With such recent events such as the Cambridge Analytica scandal and the Canva hack, data privacy has become an increasingly hot topic. Many people are now saying it’s a fundamental human right. But why exactly does privacy over our data matter so much?
Today, we engage in so much activity online that it can feel impossible to keep tabs on all your data. In the morning, you swipe for the tube, at lunch, you put it on your card, in the afternoon, you search Google for personal advice, and in the evening, you spend hours online shopping and streaming.
The visible side effects of these interactions can appear too trivial to really think about. In exchange for using their services, companies collect your data to improve the user experience and promote sometimes useful, and at times creepy, targeted ads. So what?

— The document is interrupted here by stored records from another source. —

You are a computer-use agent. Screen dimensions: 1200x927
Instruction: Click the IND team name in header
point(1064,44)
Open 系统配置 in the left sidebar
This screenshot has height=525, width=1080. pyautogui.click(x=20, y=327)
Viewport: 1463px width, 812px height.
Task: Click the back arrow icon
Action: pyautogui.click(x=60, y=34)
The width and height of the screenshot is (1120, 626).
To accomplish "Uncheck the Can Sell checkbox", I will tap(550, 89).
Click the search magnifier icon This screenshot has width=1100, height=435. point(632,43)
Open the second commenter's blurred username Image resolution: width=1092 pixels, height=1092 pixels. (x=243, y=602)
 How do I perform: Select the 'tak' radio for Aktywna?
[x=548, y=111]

The problem is, data doesn’t just operate on the level of what’s visible. In fact, it’s this hidden nature of data that wins it the claim of being an even more valuable resource than oil. The fact is, with data all around us, it’s as if we’re all standing in an infinite goldmine. And yet, only those who have a torch, i.e. a means of gathering and processing data, can make any use of it.
The invisible world of data not only means companies can scoop up tonnes of it without you or other companies knowing. Somewhat more importantly, it means your own behaviour and data can be used against you in ways that are often far from obvious.
Inflating the filter bubble
Apart from a few personal modifications, you would think the internet you use and the internet the next person uses are essentially one and the same. But as Eli Pariser points out in his book ‘The filter bubble’, each of us are “increasingly in our own, unique information universe”.
When a company relies on your data for its revenue, its aim is to keep you engaged for as long as possible, whether that be to increase advertising revenue or gather more data on you to further keep you engaged and boost its value. The result is they want you to use their product and not others — regardless of whether it’s in your best interest or not.
It’s why Slack, a tool that is meant to improve workplace productivity and communications, has turned into an interruption and a place to doss about and waste time. It’s also why you can find yourself still spending more time on Facebook despite getting less and less from it.
Data is so powerful it works on the level of unnoticeable and seemingly trivial or inconsequential decisions. For example, at Netflix, your viewing habits affect what image you may see promoting a certain show. As pointed out in a New York Times article, if Groundhog Day is showing and you always watch rom coms, the algorithm may decide you see an image of Andie MacDowell building a snowman with Bill Murray. Alternatively, if you’re into absurdist comedies, you may see a portrait of Chris Elliott wearing a beanie.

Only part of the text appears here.